Chronic bacterial infection and inflammation is seen in bronchiectasis as a result of impaired clearance of the lower airways. Frequent infectious exacerbations have a major adverse impact on lung function, morbidity and quality of life.
The purpose of the current study was to determine whether use of maintenance low-dose macrolide therapy (400mg erythromycin ethylsuccinate [equivalent to 250mg erythromycin base] twice daily) for 48 weeks, in addition to standard treatment, could reduce the frequency of exacerbations in adults with non-CF bronchiectasis, who had at least two pulmonary exacerbations requiring antibiotic treatment during the preceding year. The annualised mean rate of pulmonary exacerbations (primary endpoint) was lower with erythromycin than with placebo (1.29 vs. 1.97, respectively; P =0.003) and improvements were noted in various secondary endpoints, including sputum production and lung function.

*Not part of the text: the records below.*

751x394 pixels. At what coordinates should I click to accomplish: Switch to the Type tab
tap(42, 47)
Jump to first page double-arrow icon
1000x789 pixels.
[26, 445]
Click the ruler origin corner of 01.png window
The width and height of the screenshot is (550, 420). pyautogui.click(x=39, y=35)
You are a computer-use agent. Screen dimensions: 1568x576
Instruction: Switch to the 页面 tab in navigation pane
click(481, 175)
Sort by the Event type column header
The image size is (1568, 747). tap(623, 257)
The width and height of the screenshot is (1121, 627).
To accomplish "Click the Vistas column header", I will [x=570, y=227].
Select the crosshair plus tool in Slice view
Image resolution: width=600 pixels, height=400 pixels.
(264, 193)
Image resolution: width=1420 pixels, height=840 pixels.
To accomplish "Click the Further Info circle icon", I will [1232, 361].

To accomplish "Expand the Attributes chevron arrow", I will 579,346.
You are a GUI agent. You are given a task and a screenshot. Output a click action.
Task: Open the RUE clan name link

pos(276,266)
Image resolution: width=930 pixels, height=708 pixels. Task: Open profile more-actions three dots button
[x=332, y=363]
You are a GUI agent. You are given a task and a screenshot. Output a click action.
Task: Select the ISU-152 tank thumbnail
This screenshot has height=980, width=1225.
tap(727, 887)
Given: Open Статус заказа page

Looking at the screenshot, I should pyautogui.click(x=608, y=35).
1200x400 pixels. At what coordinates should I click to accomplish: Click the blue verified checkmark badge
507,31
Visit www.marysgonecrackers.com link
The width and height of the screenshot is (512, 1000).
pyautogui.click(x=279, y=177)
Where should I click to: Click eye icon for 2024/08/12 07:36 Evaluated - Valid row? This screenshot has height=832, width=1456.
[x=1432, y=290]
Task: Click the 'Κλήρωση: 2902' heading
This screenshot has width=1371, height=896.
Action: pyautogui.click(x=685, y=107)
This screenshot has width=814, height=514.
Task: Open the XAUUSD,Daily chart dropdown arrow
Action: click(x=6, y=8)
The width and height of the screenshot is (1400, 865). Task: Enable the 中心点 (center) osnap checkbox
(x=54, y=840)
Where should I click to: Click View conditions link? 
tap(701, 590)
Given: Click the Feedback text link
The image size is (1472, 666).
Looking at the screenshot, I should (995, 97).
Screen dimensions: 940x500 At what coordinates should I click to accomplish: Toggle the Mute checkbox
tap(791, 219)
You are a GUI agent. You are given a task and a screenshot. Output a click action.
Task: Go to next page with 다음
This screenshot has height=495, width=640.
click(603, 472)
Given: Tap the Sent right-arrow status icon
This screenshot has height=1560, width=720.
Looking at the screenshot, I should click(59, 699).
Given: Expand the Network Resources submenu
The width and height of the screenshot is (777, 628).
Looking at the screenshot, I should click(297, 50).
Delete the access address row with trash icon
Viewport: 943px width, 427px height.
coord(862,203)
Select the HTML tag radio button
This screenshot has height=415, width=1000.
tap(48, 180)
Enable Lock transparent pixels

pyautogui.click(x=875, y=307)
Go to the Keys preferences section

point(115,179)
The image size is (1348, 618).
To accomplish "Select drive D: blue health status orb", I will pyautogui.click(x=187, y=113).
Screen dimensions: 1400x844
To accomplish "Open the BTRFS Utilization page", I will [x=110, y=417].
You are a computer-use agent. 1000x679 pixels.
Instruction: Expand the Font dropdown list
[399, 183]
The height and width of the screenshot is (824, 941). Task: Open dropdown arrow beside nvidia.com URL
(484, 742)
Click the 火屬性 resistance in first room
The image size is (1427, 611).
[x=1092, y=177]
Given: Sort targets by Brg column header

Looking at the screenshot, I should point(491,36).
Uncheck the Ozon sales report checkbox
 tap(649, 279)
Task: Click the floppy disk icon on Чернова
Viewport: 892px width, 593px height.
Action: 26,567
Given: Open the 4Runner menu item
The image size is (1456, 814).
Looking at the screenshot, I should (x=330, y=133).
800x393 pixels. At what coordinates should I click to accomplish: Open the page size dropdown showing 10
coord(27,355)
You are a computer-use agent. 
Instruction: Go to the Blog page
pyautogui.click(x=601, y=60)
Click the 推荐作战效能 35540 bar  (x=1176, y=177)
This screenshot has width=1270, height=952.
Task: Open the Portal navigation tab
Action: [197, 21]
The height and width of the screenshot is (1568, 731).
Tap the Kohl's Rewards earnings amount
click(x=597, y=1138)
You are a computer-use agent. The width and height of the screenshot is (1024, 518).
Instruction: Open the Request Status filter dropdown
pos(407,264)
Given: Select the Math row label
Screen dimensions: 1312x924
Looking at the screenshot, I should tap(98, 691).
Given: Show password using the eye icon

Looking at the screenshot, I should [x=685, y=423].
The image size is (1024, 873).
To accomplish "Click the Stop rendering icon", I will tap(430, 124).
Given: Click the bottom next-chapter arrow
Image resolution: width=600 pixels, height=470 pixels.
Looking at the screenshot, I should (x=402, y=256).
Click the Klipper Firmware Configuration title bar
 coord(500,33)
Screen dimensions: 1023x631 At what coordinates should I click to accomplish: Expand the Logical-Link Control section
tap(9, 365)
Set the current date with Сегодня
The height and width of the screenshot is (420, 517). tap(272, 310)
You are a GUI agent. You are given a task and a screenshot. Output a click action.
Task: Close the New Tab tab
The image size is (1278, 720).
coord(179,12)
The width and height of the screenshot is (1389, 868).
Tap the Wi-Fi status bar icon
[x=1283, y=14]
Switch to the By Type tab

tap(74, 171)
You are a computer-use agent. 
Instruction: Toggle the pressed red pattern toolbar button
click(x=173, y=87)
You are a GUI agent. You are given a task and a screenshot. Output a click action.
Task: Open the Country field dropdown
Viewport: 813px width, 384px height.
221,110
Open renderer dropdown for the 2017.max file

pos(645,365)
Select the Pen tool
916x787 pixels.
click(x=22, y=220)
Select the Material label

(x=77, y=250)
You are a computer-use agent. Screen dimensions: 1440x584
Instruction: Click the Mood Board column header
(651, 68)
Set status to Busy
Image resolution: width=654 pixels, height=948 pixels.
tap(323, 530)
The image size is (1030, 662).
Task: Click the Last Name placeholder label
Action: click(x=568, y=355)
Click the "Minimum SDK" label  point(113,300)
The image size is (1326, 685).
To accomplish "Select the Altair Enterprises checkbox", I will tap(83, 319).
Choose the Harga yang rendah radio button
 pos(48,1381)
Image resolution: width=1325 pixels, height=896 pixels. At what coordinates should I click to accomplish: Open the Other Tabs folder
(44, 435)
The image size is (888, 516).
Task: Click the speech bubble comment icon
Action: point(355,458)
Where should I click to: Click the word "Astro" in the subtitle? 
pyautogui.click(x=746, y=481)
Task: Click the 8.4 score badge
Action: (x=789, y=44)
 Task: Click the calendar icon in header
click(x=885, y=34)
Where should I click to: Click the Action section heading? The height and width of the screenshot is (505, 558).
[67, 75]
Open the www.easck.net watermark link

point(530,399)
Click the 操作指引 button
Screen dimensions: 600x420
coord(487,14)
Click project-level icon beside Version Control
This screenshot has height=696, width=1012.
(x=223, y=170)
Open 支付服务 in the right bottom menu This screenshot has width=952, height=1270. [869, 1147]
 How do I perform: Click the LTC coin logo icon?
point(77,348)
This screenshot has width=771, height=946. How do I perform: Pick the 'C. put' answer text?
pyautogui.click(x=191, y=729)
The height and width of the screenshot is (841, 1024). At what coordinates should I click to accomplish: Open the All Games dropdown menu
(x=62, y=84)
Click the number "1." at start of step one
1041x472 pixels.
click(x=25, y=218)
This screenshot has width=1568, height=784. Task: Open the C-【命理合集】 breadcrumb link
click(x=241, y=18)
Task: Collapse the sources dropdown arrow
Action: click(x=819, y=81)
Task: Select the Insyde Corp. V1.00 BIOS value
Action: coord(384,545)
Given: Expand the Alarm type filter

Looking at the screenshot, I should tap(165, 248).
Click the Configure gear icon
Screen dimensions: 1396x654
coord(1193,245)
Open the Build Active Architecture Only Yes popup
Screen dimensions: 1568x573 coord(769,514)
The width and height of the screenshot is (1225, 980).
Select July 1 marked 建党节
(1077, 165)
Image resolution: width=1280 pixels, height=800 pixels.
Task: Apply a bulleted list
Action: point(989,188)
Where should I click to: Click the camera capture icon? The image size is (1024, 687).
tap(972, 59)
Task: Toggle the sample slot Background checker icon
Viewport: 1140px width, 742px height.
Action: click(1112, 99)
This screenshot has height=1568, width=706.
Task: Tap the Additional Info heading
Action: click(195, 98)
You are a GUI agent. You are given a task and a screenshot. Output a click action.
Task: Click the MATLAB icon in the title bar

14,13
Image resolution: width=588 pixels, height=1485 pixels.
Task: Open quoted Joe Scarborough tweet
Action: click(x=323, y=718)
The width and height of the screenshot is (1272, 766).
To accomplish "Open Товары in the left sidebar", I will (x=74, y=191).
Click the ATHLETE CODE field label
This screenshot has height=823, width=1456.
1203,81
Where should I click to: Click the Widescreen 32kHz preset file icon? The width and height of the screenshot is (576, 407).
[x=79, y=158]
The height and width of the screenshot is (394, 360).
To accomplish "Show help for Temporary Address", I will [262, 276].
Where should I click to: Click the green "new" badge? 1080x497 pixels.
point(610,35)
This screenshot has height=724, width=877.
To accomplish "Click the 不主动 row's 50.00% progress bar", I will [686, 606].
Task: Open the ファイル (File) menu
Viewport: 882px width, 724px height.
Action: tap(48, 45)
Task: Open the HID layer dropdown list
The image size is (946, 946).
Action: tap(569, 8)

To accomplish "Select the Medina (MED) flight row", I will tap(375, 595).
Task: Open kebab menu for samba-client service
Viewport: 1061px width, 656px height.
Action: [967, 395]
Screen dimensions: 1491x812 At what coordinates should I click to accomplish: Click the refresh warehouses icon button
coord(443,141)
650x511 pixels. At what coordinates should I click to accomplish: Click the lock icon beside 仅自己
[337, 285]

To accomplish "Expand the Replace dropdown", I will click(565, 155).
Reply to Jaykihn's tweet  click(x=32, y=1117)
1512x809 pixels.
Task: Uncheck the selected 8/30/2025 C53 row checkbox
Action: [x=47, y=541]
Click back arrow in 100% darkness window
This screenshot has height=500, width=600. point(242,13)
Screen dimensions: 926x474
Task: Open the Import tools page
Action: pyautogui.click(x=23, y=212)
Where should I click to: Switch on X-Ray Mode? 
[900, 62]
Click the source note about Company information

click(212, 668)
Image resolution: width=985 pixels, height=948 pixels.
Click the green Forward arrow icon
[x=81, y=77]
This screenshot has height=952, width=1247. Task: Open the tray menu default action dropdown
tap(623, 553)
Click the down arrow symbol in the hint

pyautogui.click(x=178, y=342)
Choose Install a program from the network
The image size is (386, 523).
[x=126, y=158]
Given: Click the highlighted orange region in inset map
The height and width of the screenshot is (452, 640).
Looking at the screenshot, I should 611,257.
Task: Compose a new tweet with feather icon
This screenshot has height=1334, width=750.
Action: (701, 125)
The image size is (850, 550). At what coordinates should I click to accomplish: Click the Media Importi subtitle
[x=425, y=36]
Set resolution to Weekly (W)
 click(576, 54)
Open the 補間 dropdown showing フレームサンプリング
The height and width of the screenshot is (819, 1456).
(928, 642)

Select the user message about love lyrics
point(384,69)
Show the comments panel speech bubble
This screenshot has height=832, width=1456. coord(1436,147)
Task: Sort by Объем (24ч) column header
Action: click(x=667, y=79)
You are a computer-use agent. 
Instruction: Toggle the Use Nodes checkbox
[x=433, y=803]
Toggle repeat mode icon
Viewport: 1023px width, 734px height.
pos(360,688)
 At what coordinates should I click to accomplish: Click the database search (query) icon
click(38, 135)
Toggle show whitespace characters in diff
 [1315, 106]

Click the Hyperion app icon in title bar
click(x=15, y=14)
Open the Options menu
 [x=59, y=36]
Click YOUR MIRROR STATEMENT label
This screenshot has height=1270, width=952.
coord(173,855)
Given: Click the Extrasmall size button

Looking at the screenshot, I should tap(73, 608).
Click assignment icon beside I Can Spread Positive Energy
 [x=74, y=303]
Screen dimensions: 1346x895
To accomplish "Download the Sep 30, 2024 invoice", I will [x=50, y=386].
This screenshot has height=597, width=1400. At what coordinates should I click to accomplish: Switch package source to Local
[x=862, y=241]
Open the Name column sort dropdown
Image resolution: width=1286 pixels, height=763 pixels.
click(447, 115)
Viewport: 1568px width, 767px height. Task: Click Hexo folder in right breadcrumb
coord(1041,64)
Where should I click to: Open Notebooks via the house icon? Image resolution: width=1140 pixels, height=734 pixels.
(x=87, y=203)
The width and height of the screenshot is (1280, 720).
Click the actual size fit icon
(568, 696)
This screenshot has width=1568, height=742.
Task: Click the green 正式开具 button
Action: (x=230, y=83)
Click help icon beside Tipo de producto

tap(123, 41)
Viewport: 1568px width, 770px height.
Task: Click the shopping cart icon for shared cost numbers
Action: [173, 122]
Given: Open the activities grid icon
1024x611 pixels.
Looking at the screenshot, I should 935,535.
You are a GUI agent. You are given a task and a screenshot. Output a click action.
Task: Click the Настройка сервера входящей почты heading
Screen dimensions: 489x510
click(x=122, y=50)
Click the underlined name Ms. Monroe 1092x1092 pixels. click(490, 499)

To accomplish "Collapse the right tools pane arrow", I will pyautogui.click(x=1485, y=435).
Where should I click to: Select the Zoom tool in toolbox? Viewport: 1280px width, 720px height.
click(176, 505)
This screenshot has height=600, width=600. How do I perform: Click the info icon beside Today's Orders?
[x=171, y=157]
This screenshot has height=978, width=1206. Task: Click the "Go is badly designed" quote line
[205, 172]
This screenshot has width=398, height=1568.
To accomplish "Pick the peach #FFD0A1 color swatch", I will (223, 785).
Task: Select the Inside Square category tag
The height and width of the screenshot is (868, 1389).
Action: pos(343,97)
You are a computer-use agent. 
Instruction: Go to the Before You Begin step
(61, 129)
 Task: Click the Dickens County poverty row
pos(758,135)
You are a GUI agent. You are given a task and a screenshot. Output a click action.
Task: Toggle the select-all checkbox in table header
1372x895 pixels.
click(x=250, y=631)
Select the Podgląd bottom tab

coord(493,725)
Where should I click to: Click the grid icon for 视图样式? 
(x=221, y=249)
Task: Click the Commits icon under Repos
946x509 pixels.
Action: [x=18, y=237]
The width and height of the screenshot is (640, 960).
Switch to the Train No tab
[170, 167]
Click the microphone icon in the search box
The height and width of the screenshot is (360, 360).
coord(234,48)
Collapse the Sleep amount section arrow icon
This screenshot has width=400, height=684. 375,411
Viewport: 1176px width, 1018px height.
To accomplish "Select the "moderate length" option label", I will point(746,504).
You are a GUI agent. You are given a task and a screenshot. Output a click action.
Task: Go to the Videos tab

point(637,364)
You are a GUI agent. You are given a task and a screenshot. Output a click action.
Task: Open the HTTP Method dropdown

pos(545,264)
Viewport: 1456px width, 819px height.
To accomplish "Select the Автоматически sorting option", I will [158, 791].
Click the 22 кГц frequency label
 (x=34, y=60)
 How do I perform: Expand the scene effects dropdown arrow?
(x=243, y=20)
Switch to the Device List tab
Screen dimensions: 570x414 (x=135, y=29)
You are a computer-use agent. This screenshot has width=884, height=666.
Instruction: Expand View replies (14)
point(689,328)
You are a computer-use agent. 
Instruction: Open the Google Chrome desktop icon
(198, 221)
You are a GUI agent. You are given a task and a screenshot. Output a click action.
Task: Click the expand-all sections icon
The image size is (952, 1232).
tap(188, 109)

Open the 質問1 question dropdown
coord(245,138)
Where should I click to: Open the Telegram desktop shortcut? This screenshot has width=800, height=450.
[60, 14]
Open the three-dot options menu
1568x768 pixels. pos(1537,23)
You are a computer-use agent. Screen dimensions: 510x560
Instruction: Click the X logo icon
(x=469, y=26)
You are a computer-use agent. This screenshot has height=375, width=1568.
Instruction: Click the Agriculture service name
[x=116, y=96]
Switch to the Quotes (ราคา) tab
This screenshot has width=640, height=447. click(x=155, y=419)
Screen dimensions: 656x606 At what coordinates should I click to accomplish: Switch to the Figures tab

The maintenance therapy appeared to be well tolerated, although the study was not powered for toxicity. No statistically significant improvements in quality of life (as measured by the St George’s Respiratory Questionnaire) were noted; this may however be due to a lack of sensitivity of the questionnaire in this population, coupled with a lack of power for this endpoint.
Although there was no difference in microbiological profile between erythromycin- and placebo-treated patients at baseline and the end of treatment, suggesting that macrolide treatment did not result in the emergence of new pathogens, erythromycin significantly increased the proportion of macrolide-resistant commensal oropharyngeal streptococci. The authors comment that this finding should ‘curb enthusiasm for its widespread application’.
An editorial discusses the results of both this study and another study published in the same issue of the journal, which looks at azithromycin maintenance in similar patients (BAT study). The authors comment that the benefits of long-term macrolide maintenance for individual patients with bronchiectasis need to be balanced with increasing concerns over the development of resistance to both macrolides and other antibiotics among airway microbiota.